Zeus rubbed his hands softly together, and smiled, and said nothing.

“I did not mind once,” the boy went on, “when I made women weep and men rave. I do now. It’s always the same thing. They long, and long, and cannot obtain; and then the weaker sort kill themselves, and the stronger sort grow cruel. Or, if they obtain, misery in one form or another follows. I resign my post.”

“Just pass me that thunderbolt,” said Zeus, in an unpleasant voice.

“Oh, you can kill me,” the boy exclaimed, contemptuously, “I care nothing for that. I wish I had never lived.”

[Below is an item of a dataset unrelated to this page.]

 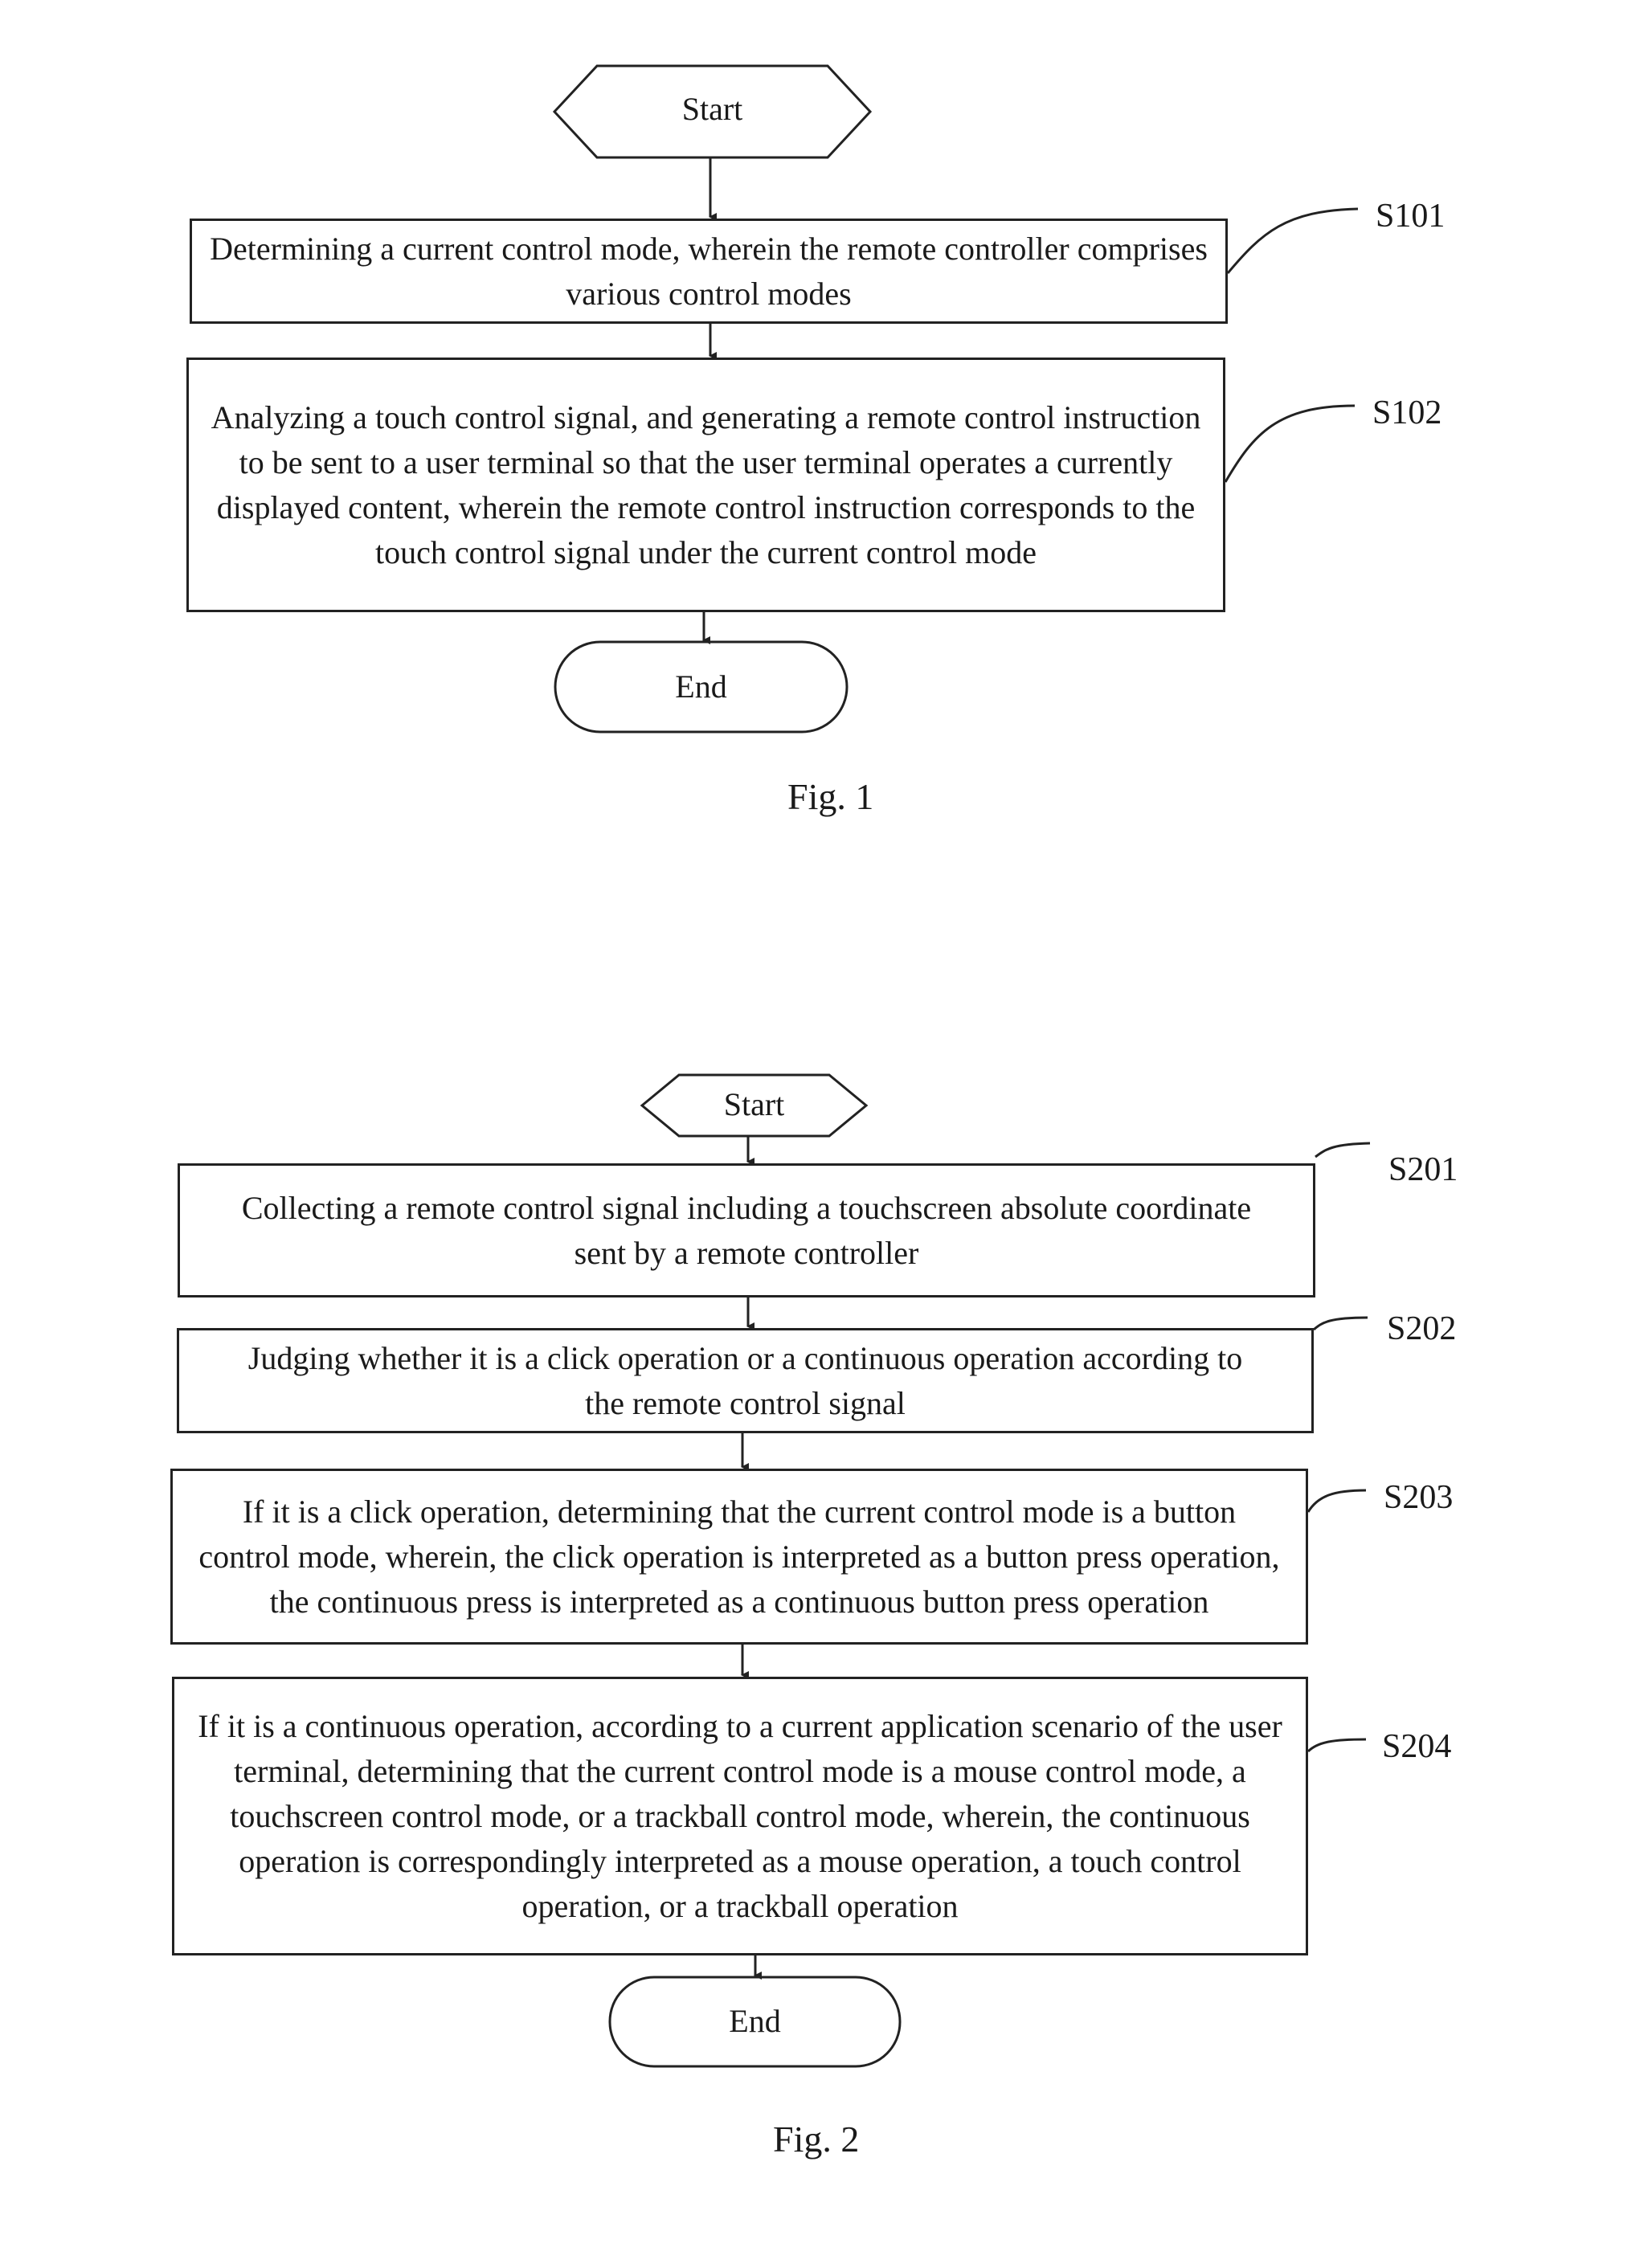 What do you see at coordinates (1337, 1501) in the screenshot?
I see `fig2-s203-leader` at bounding box center [1337, 1501].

“But you mistake,” said Co., suavely, “you mistake; Mr. Zeus had no intention of killing you. You have a right to resign your post if you like. He was going to kill a young girl named Psyche.”

“What for?” gasped Eros.

“Oh, for sport.”

There was a moment’s silence. Then Eros spoke in a hard, unnatural voice. “I will go back to my work, Zeus, and do it better than ever, if you will not kill Psyche.”

“Very well,” said Zeus kindly. “I don’t want to be disagreeable; as long as I kill somebody, it doesn’t matter. Now, trot along to your work, my boy, and I won’t kill Psyche.”

So the boy went back to his work, and did it better than ever.

“That was a good idea of yours, Co.,” said Zeus, after a moment’s pause.

“Very much may be done by kindness,” replied Co. “Don’t you think this throne of mine looks a little shabby beside yours?”

“I’ll give the order to have it regilded,” said Zeus affably.

But, if things go on like this, it will be “Co. & Zeus” soon.

It’s getting late; time for me to take Zeitgeist home again.

A curate was once complaining to me about certain hardships that he suffered at the hands of his vicar. “And, above all,” he said, “I am never allowed to preach an evening sermon. I get no chances. The vicar always preaches the evening sermons.” There was a good deal of justice in the complaint; we are all naturally more righteous in the evening. When the light dies behind the stained windows, and the music speaks, and through the open doors you can smell the syringa-bushes, then—for some reason that I know not—it is more easy to think oneself a sinner and to wish one were not. Preaching would naturally be more effective at such a time.

It is evening now, and I have been thinking about the different things that I am going to eat shortly. I do not know what is wrong with me that I should be so low. But external circumstances that suggest one line of thought are always liable to suggest the exact opposite. It has been proved by statistics that two-thirds of the best English jokes are invented, but not necessarily spoken, at funerals. Perhaps this accounts for the depression one always has to conceal when one hears of the joy or success of a dear friend.

Zeitgeist will have a long rest now—until my return. I could wish for some reasons that I had a more complete control over that boat; that, when I started out with it, I could be more definitely sure where it was going; that, in short, its nature was less petulant. However, there is a charm in uncertainty. I forgive it everything.